After 1260, he was embroiled in conflict with sons of the late Ebed Ják, also ancestors of the prestigious Niczky (Nicki) noble family. He also harassed the lands of other local nobles, including Gregory Andi and Izsép Sukoródi. As a result, Béla IV sentenced confiscation of his lands (including Nick). In response, Panyit left Béla's realm and took an oath of allegiance to Duke Stephen. Although a joint court of Béla and Stephen also ruled against Panyit, the noble presented himself as victim of a political persecution, and procured a document from Duke Stephen in early October 1264, which set down the duke's promise that he will invalidate the judgment and return the confiscated lands to Panyit after the accession to the Hungarian throne.

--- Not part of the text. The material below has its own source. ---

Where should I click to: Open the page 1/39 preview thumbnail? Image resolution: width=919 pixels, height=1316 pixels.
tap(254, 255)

Following a brief civil war, Béla was forced to accept the authority of Stephen at the eastern part of the realm. On 23 March 1266, father and son confirmed the peace in the Convent of the Blessed Virgin on the 'Rabbits' Island. In accordance with the peace treaty, Panyit, as Duke Stephen's "supporter", also received amnesty from Béla in exchange for a promise to abandon the trespass against local landowners. However Panyit did not fulfill the promise and ousted the Ják brothers from their land both in 1266 and 1267, also preventing the on-site inspection of the royal judges. On 15 September 1267, six appointed noble judges at the royal court, including his own cousin, the influential Csák Hahót ordered the enforcement and implementation of the previous sentence, declaring Panyit as "disruptive and common bandit". As a result, in the next few days, Béla ordered the confiscation of lands Nick and László (in Sopron County) from Panyit, in addition to his apprehension. To avoid imprisonment, Panyit appeared in court before Judge royal Ernye Ákos on 14 March 1268, and ceded Nick and some other lands in Somogy County to the Ják brothers. Recognizing the gesture, Béla IV returned other estates from Somogy County to Panyit in September 1268.

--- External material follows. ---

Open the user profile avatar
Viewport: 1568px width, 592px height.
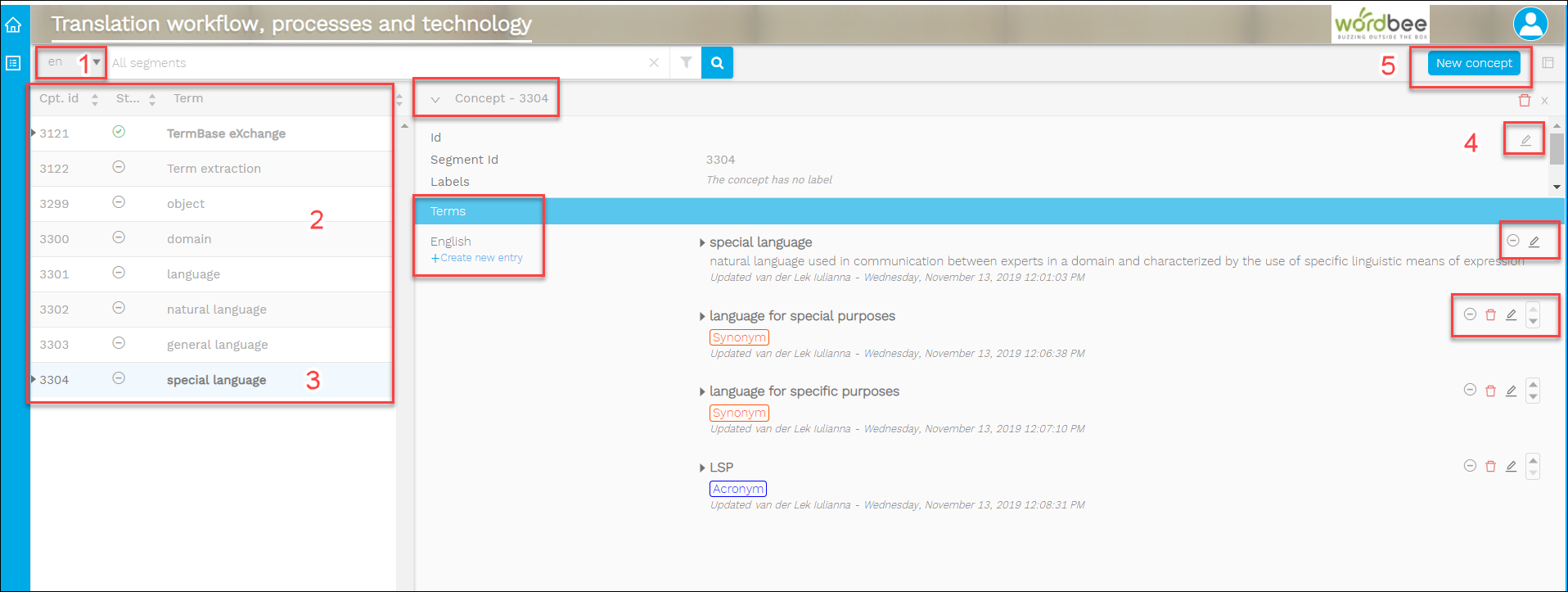pos(1530,24)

However Panyit only wanted to gain time with this act. In June 1269, his soldiers pestered and invaded the adjacent lands, and brutally massacred the local serf families. Gregory Andi and his son, in addition to a relative of Kemény Ják were also ruthlessly murdered having after their tongues cut out. The elderly Béla could no longer deal with the case. His son, Stephen V ascended the throne in May 1270. Despite his promise from 1264, the new monarch launched an investigation, and after having given the truth of the accusations, he ordered a trial by combat to 6 October 1270. However Panyit once again came to an agreement with his enemies and paid 170 denari compensation for the three counts of murder, damages and destructions. In 1272, he also handed over the lands Sukoró and Aszivágy as compensation. This is the last information about him.